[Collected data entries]
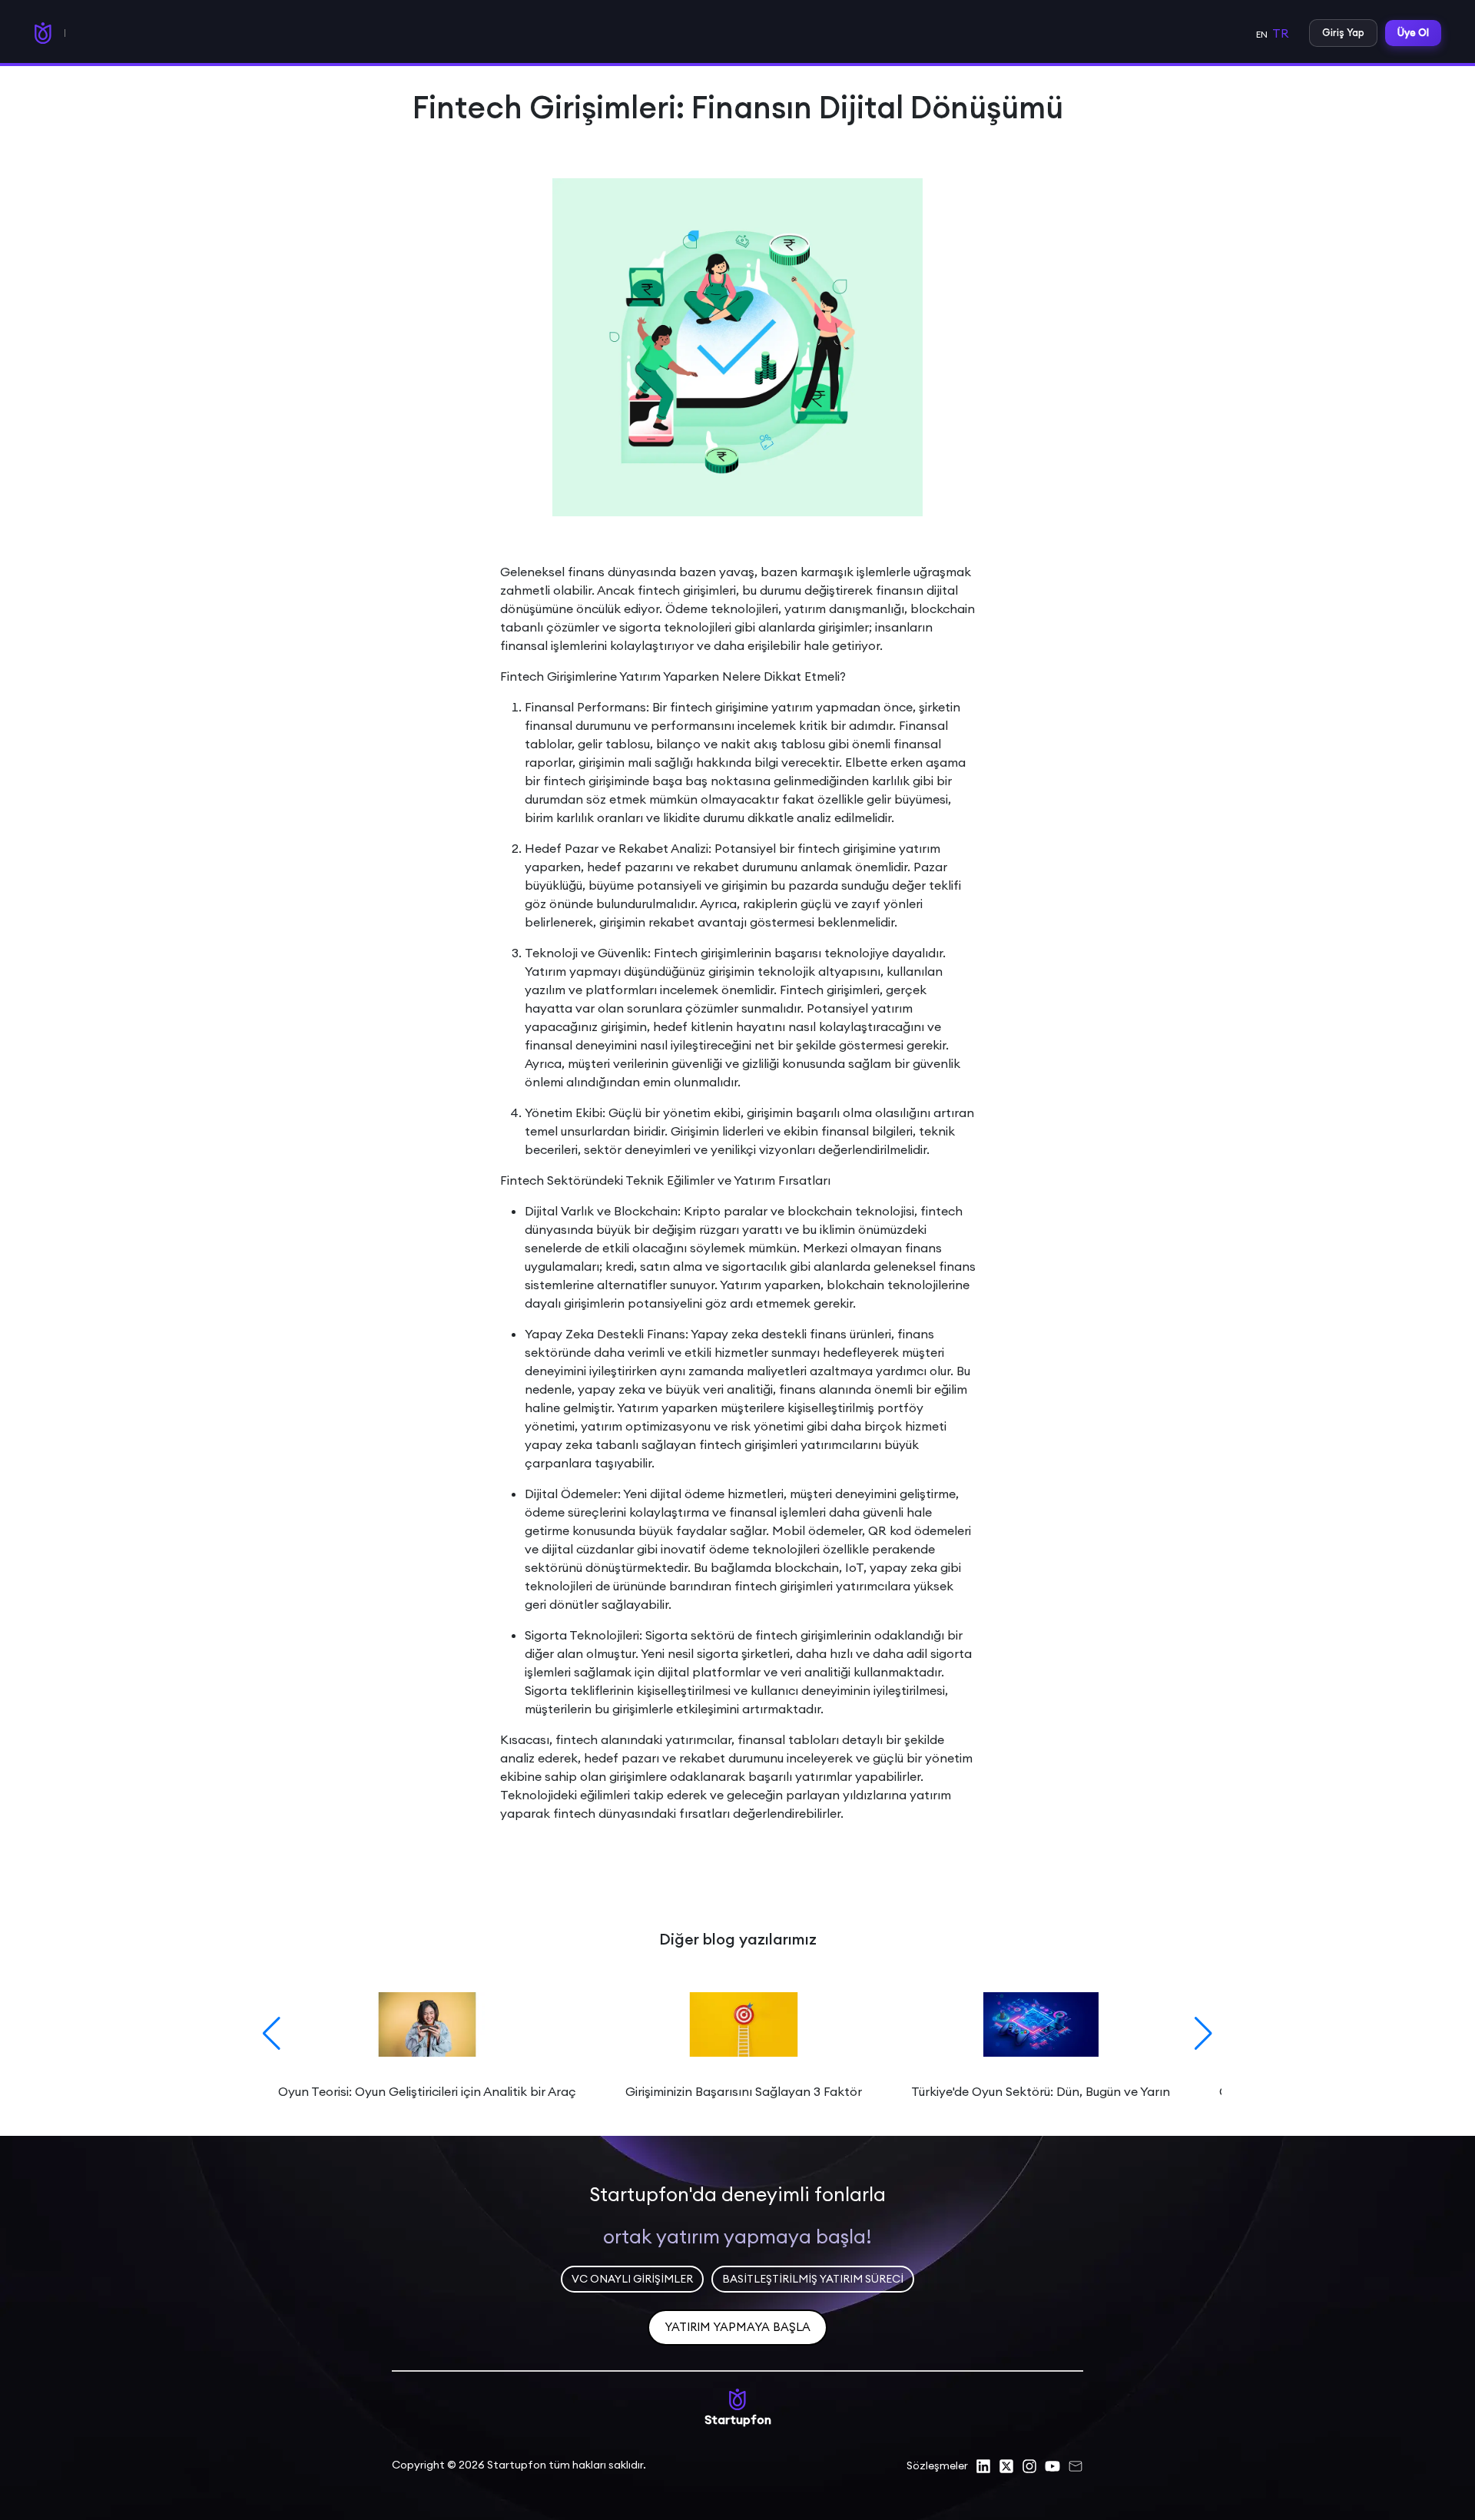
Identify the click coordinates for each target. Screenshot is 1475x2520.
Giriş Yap (1343, 32)
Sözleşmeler (937, 2465)
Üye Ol (1413, 32)
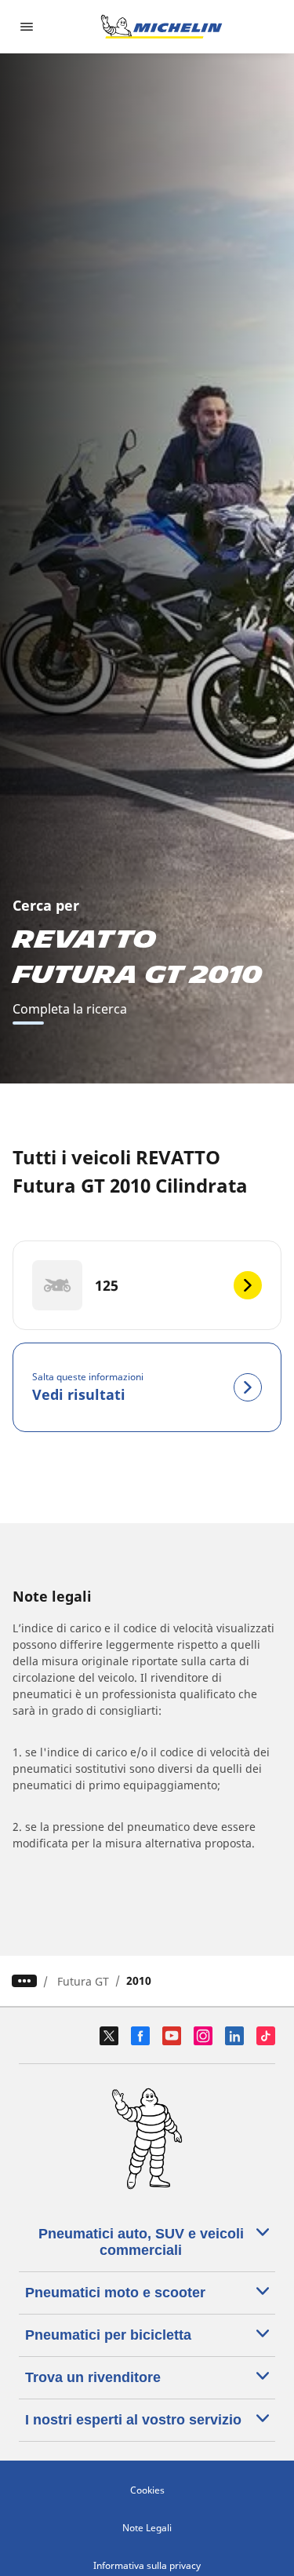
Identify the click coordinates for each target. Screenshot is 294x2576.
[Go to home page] (161, 27)
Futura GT (83, 1981)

What you need to do - Within the data, how many lines hold the word "coordinates"? State only that number.

Written reply - 2